Sendo artista e mais sensível pelo convívio com as coisas belas, foi o
sol que a ancorou ao sítio, incindindo na montra e projectando as sombras dos
recortes do caixilho de ferro que faz a moldura do vidro e da porta, nas
paredes interiores da loja.
Nessa altura, todas as lojas dos pequenos prédios da rua estavam vazias.
Alugou o espaço, instalou o seu atelier de trabalho, mas percebeu cedo
que os raios do sol nas paredes estavam ali, insistindo todos os dias, persistentes,
para realçar qualquer coisa. Então, e boa decisão, transformou a loja numa
pequena galeria de arte.
Uma montra colorida numa rua simples de pouca gente e movimento. Contente
com a decisão tomada e por dar uso aos raios do sol que passaram a ter uma
ocupação diária, luminescentes dos objectos expostos nas paredes brancas, alguns,
minimalismos de grande complexidade.
Algum tempo passou dela tomar posse do lugar de trabalho, de ganhar
confortos, e a rua e os seus seres vivos ou espectrais, seguiu com as suas
rotinas.
Um dia de manhã ao abrir a porta da montra, reparou que havia um pequeno
papel dobrado, no chão. Talvez uma conta, um aviso. Desdobrou o papel e tinha
uma pequena frase escrita à mão: “gosto muito da sua montra, deixa-me
contente para o resto do dia.”
Não é comum as pessoas exporem as emoções ao desconhecido. As pessoas
são contidas. A galerista, pode-se chamar assim para não se revelar o nome
próprio que é uma propriedade sua, surpreendeu-se. Dias depois, o episódio
repetiu-se. Nova mensagem, de outra pessoa, porque a letra era diferente e o
papel também. “Desanuviou-me o dia. Obrigado.”

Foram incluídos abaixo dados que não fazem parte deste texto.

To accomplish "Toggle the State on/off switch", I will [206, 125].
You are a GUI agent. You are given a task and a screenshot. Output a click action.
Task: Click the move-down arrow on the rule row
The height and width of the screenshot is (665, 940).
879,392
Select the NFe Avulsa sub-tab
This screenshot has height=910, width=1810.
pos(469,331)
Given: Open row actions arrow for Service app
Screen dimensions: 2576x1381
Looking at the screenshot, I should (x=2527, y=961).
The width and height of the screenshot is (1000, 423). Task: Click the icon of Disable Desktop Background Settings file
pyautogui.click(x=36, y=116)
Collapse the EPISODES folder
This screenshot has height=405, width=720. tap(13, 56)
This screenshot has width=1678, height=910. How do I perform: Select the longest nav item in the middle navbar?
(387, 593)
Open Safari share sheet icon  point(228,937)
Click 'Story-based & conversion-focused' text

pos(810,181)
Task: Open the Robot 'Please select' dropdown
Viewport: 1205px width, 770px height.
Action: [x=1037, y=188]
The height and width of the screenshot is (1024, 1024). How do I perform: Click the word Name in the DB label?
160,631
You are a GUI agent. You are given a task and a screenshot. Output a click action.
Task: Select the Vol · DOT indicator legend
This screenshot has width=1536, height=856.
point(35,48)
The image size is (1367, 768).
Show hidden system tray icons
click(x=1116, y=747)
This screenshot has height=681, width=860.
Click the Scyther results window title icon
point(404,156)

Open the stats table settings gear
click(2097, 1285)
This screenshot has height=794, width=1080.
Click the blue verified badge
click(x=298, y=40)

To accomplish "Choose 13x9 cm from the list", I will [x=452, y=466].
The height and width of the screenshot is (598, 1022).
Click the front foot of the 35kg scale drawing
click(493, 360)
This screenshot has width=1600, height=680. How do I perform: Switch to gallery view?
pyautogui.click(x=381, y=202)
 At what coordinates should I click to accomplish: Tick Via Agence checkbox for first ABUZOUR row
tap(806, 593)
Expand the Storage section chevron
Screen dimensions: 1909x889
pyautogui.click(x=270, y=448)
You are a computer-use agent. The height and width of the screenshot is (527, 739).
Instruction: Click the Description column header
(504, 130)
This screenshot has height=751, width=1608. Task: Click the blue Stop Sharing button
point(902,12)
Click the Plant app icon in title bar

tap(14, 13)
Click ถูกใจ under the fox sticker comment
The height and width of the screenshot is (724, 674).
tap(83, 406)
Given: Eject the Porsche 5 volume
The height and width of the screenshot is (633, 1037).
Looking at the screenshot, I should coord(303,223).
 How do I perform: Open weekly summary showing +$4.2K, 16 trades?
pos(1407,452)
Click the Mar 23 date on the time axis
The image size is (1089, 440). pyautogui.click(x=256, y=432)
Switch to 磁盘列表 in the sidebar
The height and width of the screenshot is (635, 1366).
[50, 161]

Mais mensagens foram enfiadas por baixo da porta, que se poderiam agora
dizer e tantas outras, como: “A sua montra salta-me para dentro dos olhos,
fico encadeada de cor”, e a galerista começou a vestir a montra pensando no
prazer que isso poderia trazer aos transeuntes. Visitantes e usufruidores
externos, que muito provavelmente ela jamais viria a conhecer, no entanto, os
grandes apreciadores das obras que ela expunha. Em momentos de trabalho deu-se
por vezes a olhar para fora e tentar adivinhar em quem passava, o passante com
um cão, um idoso encurvado na direcção dos bicos dos sapatos, como um possível mensageiro
das frases manuscritas embrulhadas em papéis comuns. Era um esforço de
adivinhação que fazia, mas nunca teve certezas e afinal não passava de um
pequeno jogo sem mais interesse que o facto momentâneo de interromper o
trabalho e olhar para a rua, a espairecer.
A rua, a montra e as árvores que silenciosas assistem a tudo com uma
sabedoria superior, têm uma vida secreta, que na realidade não é.
Cada vez há mais mensagens por debaixo da porta. Frases gentis, polidas,
elogiosas, animadoras, desafiadoras.
A galerista, que expõe num lugar improvável e que abre esporadicamente as portas para o público escasso, de amigos e um punhado de outros, tem afinal uma audiência do tamanho de um mundo, o daquela rua com árvores belas e desconhecidas, casas de cores suaves com cães que ladram porque o devem fazer, e uma fileira de prédios datados, com lojas no rés-do-chão e montras onde o sol entra sem pedir licença, para dar brilhos superlativos a objectos belos sem pretensões senão iluminar o dias dos seres que passam.
*Galeria na montra - Caxias
Na aldeia de S.Luís no Alentejo há um festival de montras, acho que é o único que conheço. Durante a pandemia senti falta de andar nas ruas e ver montras, acho que só aí notei o quanto me faziam falta e podiam ser bonitas.